Whenever a line below includes the string "Schule", show it.

Dataset extract>
•••

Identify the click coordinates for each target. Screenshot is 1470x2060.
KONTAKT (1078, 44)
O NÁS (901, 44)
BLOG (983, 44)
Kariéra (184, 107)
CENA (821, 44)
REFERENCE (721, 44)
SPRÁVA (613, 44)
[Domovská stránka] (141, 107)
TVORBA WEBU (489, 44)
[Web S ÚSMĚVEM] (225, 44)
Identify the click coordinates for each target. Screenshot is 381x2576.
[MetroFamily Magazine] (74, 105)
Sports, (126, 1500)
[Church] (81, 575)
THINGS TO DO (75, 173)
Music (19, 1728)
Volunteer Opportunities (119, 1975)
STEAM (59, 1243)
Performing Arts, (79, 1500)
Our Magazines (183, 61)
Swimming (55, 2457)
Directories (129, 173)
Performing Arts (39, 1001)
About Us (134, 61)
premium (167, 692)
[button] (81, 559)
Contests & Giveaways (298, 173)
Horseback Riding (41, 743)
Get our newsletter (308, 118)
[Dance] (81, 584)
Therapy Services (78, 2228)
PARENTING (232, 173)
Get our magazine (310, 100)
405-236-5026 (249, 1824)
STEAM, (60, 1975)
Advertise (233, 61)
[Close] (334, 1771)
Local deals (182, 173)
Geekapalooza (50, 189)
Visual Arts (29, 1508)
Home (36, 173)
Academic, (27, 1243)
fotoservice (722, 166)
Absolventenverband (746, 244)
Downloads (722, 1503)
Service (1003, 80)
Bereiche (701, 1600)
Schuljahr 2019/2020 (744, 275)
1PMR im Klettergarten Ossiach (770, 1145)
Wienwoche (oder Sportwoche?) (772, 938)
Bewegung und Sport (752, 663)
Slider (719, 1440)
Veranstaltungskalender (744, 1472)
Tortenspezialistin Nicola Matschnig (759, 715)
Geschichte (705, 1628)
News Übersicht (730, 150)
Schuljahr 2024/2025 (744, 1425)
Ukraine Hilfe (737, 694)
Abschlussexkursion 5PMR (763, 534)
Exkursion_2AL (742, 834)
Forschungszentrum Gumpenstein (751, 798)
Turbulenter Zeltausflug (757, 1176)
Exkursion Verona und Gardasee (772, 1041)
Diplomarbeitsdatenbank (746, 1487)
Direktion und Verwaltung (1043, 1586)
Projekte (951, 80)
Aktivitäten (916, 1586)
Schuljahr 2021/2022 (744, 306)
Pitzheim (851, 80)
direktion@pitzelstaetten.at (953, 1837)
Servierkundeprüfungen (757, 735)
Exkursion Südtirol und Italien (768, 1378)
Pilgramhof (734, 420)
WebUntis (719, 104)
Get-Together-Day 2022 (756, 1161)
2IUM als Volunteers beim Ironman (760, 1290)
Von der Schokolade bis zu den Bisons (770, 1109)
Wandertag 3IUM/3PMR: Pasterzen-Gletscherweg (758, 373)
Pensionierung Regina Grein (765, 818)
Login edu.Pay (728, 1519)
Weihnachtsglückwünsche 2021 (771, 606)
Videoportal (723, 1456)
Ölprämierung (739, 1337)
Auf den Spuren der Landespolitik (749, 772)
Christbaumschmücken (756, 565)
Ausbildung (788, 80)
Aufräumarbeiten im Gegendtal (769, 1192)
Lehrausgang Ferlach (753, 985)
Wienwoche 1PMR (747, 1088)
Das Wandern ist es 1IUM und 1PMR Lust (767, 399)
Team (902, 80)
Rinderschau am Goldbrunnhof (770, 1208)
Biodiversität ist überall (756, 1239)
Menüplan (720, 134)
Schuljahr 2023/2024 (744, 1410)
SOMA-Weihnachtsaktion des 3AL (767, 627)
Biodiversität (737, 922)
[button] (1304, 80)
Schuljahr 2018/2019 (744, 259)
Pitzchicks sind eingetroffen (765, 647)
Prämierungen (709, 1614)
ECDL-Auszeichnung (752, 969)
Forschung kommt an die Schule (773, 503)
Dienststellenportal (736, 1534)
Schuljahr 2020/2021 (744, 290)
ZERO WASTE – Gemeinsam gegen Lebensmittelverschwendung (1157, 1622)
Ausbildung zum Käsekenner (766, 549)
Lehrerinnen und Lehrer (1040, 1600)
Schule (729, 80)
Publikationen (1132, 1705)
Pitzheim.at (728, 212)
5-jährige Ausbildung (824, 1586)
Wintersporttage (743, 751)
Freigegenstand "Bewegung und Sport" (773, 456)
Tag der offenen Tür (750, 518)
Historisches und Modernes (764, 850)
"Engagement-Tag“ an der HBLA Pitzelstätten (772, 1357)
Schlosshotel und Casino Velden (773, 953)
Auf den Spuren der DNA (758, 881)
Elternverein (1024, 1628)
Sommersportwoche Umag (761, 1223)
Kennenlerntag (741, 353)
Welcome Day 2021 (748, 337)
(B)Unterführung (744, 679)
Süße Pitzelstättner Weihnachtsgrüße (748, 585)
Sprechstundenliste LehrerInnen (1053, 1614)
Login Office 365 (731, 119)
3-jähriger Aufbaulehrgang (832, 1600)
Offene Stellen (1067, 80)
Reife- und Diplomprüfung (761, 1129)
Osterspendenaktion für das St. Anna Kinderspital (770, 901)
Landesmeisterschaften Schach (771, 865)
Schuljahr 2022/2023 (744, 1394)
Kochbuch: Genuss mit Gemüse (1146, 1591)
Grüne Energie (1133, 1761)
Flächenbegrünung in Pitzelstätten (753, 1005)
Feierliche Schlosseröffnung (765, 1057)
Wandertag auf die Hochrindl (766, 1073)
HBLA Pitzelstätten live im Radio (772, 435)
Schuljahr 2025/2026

•••

Written answer>
Forschung kommt an die Schule (773, 503)
Schule (729, 80)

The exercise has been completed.